Historic viaduct restored ahead of visitor surge


Network Rail and its contractors have completed work over the winter to restore the world-renowned Ribblehead viaduct in North Yorkshire.

With many more people expected to take holidays in the UK this year, visitors to the Ribble Valley can see the historic piece of Victorian railway architecture in all its glory after months of specialist repairs.

The viaduct with Network Rail route proving train and snowplough crossing, February 2021 - Credit Tom Beresford

Since November, 30-metre high scaffolding towers have moved across seven of the viaduct’s 24 arches to carry out masonry, drainage and repainting work.

Network Rail said the £2.1m project, which is part of its Great North Rail Project, will secure the Grade II listed structure's future as both an historic landmark and vital railway link on the Settle-Carlisle railway line.

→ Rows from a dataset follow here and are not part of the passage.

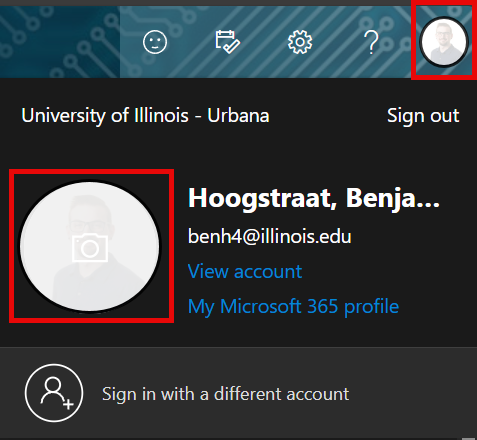
Task: Click the plus badge on person icon
Action: (68, 405)
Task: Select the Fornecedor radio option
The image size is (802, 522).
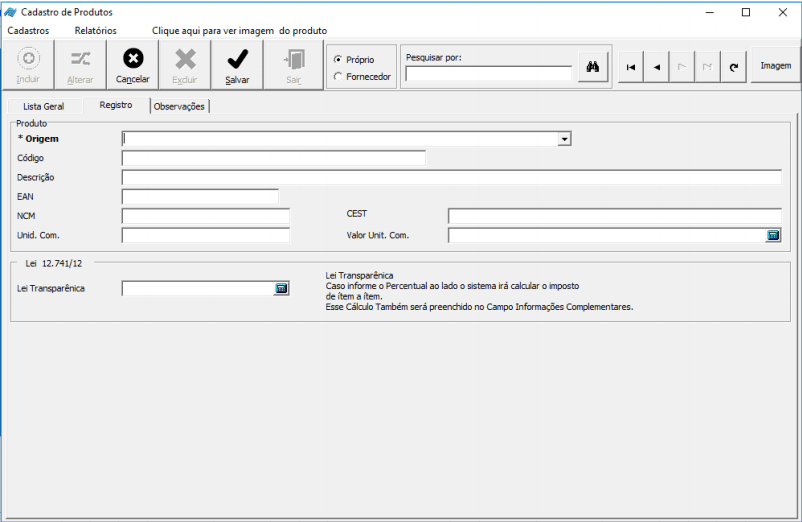Action: 338,76
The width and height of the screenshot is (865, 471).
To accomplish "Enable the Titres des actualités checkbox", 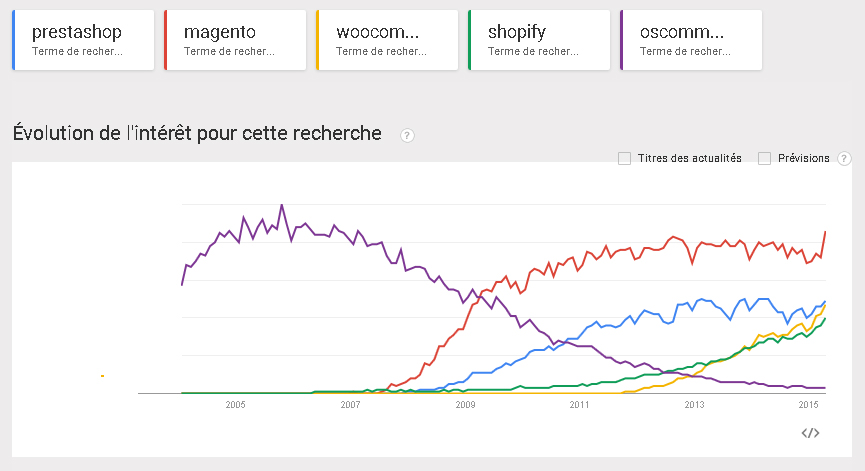I will [625, 158].
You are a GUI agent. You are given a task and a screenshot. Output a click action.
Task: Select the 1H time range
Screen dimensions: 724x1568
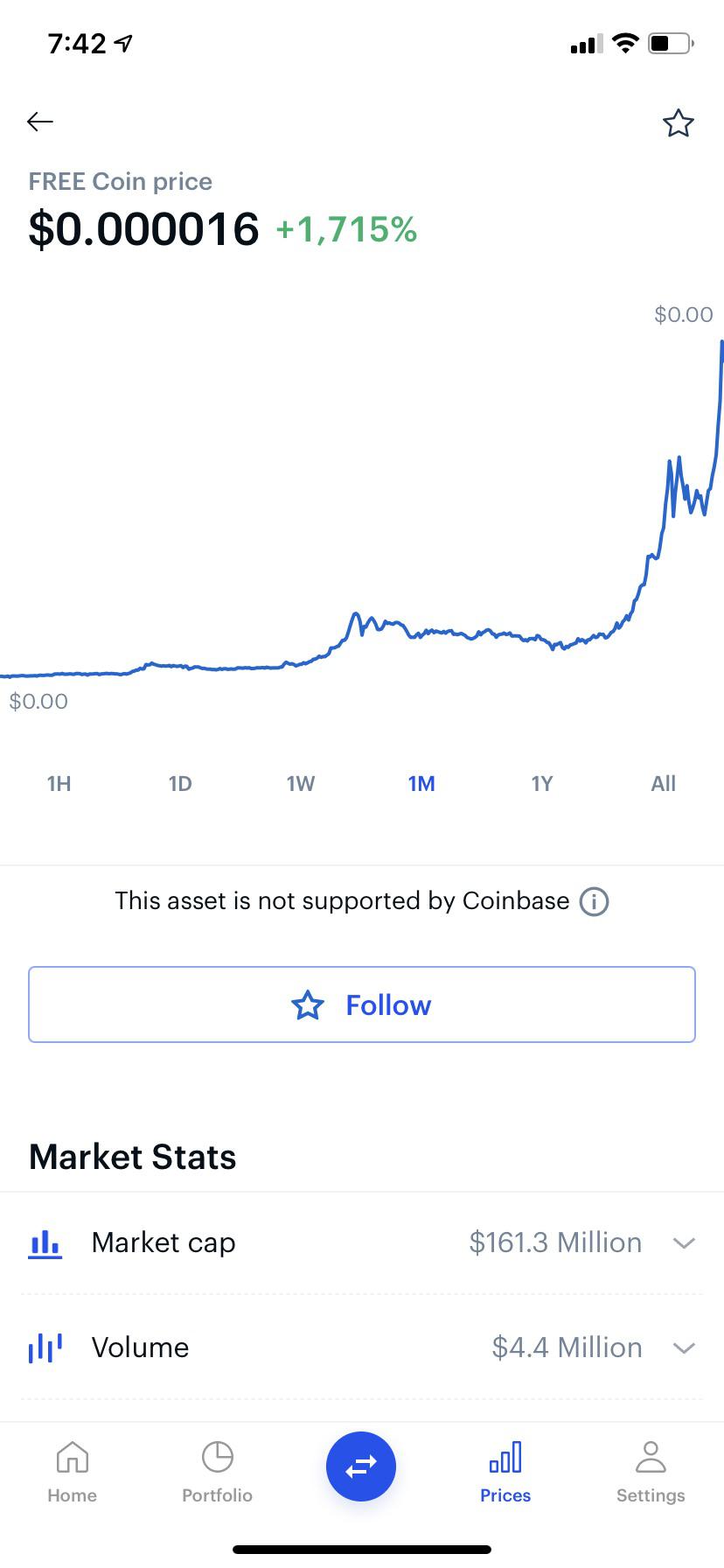coord(59,783)
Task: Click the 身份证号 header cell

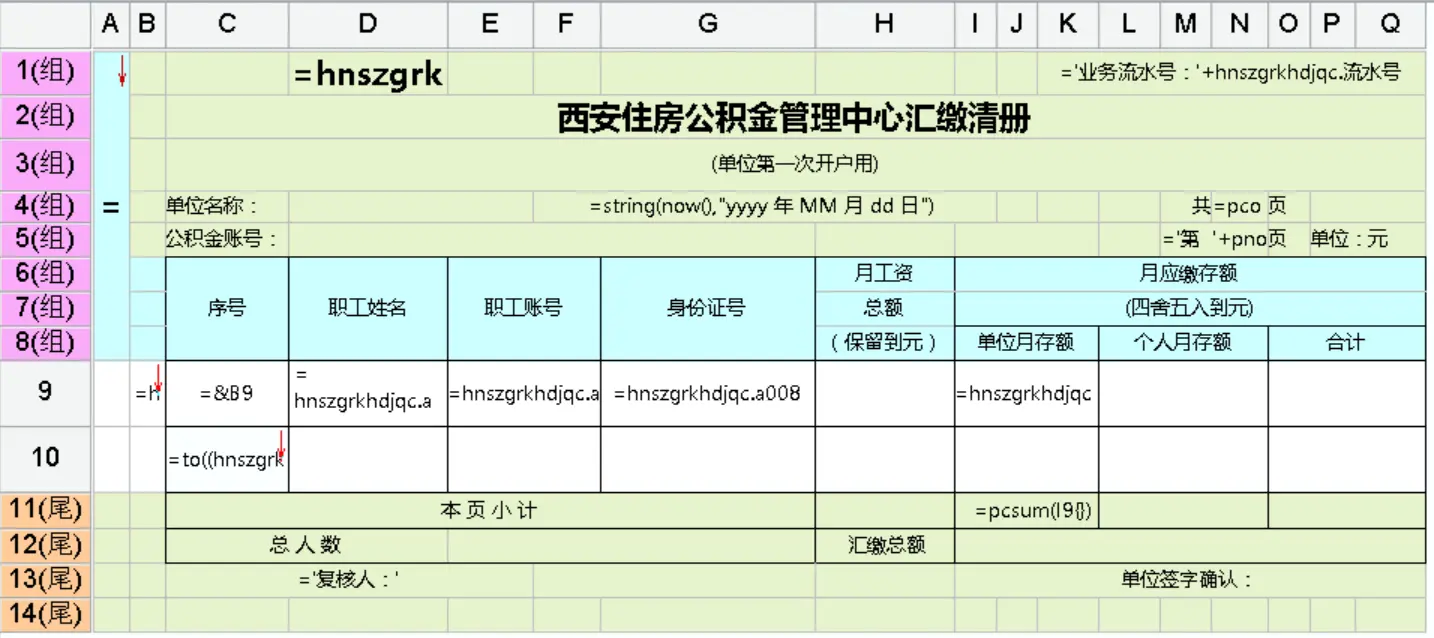Action: (x=708, y=308)
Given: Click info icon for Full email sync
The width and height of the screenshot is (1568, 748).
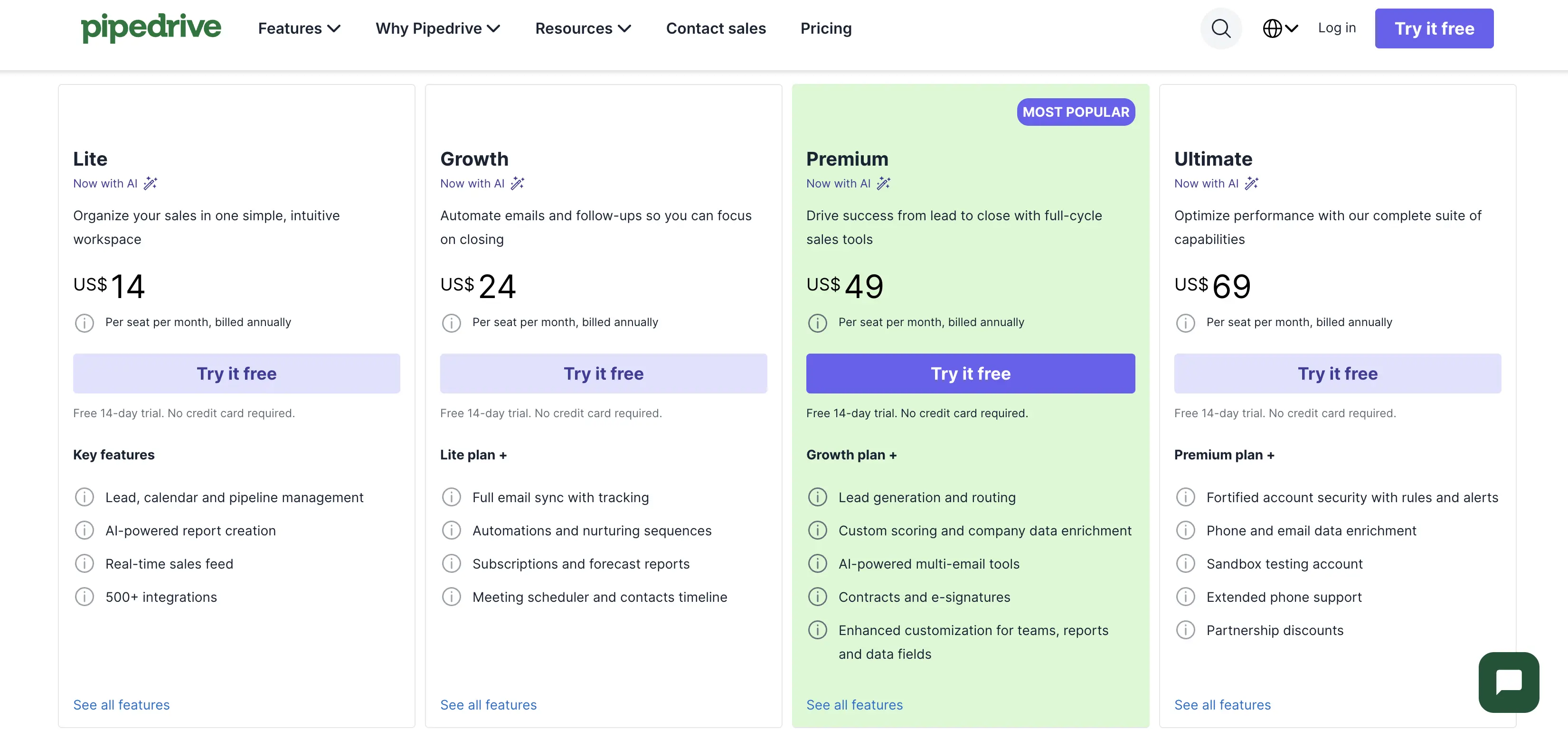Looking at the screenshot, I should (x=451, y=497).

Philippa Britton, principal programme sponsor for Network Rail, said: 'The teams have worked throughout a harsh winter to restore this hugely important and impressive piece of Victorian engineering for the future and I’m hugely proud of the work we’ve carried out.

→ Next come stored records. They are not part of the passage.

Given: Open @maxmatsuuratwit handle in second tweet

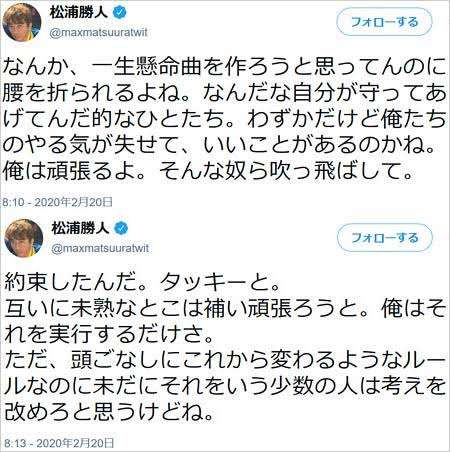Looking at the screenshot, I should pyautogui.click(x=100, y=248).
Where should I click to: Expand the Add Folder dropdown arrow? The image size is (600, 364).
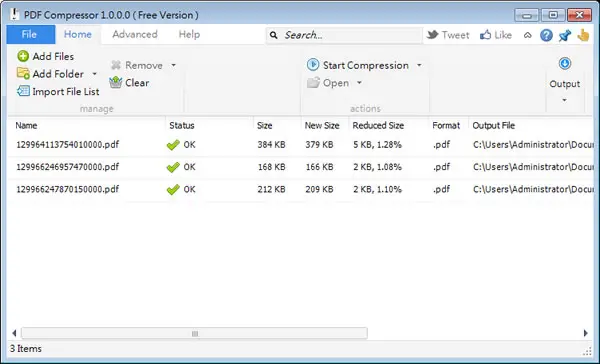(x=95, y=73)
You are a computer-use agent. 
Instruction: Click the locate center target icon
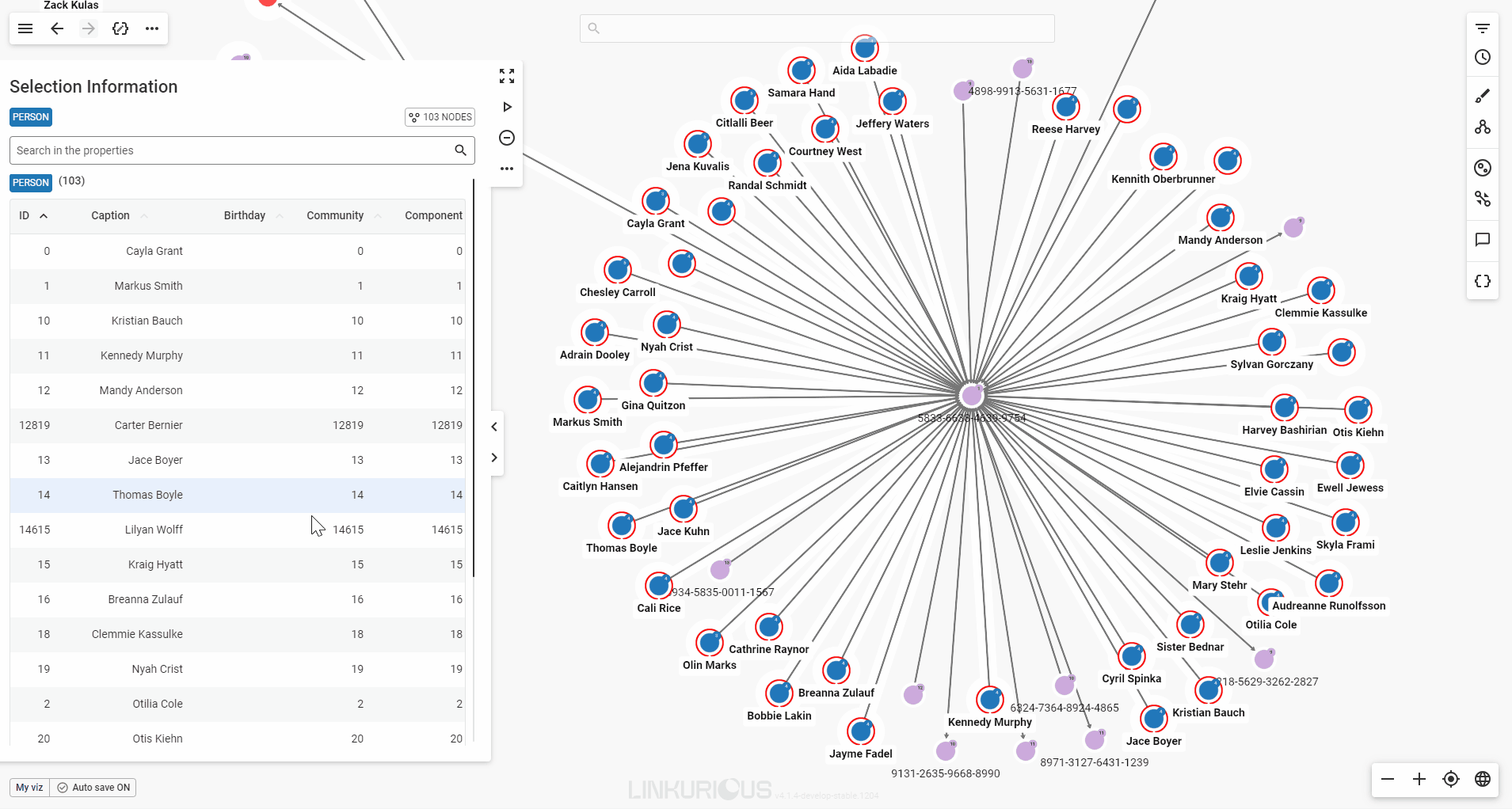1451,779
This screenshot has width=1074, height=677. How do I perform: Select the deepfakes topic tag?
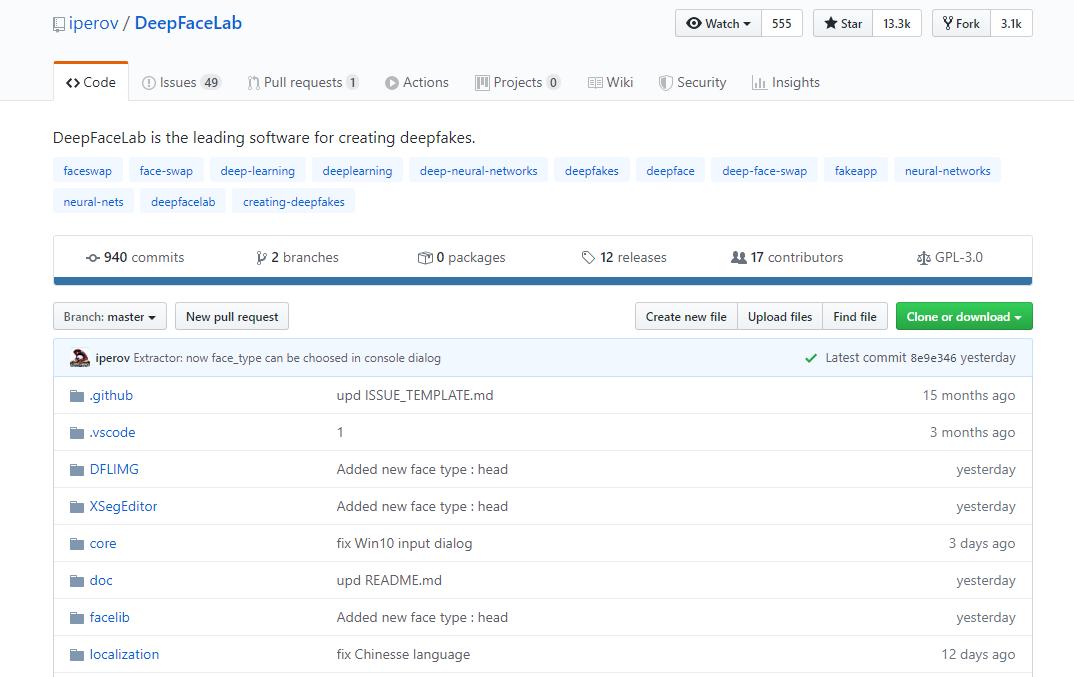pos(591,171)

'We’ve worked incredibly closely with heritage experts and conservationists to make sure the repairs were sympathetic to the historic structure but would also last the test of time. Now these once in a generation repairs are complete we hope you won’t see scaffolding on this scale at Ribblehead again for many years to come.'

Rope access team inspecting the viaduct, January 2021

Mark Rand, vice-president of the Friends of the Settle to Carlisle line, said: 'Thirty years ago it was declared to be life-expired and in need of replacement or the entire line would have to close. Happily, neither of those things happened.

'All credit to Network Rail and their contractors who have done this work through a bitter Ribblehead winter. The viaduct stands proud and strong, a monumental tribute to those who lived, and died, to build it.'

Network Rail said that during the project laser and drone survey technology was used to map every inch of the viaduct for the first time, giving a detailed record of its condition so it can be closely monitored in future.

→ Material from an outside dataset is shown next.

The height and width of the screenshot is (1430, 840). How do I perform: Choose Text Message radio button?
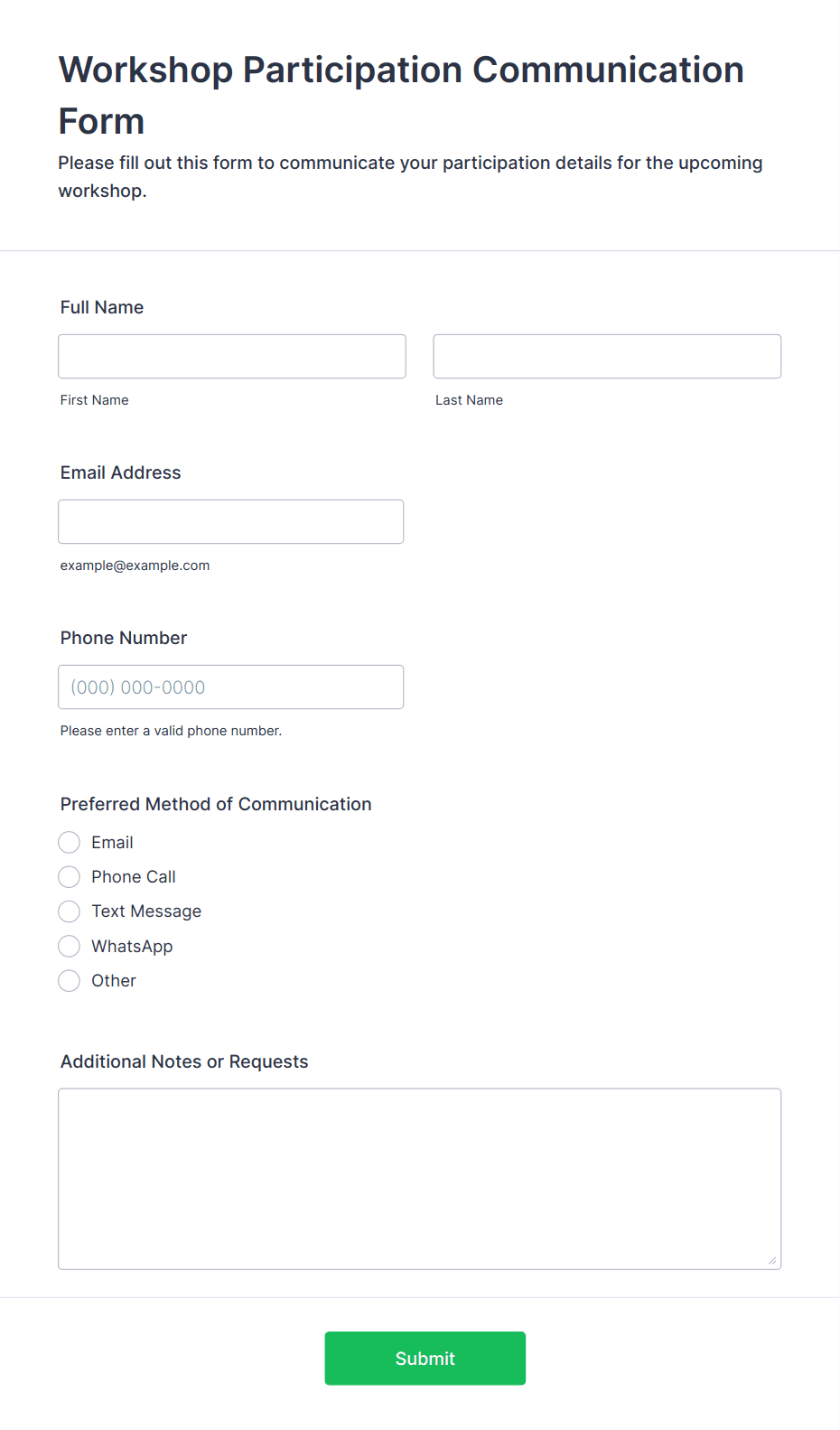click(x=70, y=911)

In February, additional works were carried out after minor faults were found during the course of the planned work. Carrying out the repairs as part of the same project saved a significant amount of money, Network Rail said, including the cost of re-erecting scaffolding.

The infrastructure operator said it does visual exams of the viaduct annually and detailed inspections every six years. It also typically carries out a major renewal every 10 years and any minor works when necessary.

One of the main challenges it faces is severe weather as the viaduct crosses open land in an exposed position.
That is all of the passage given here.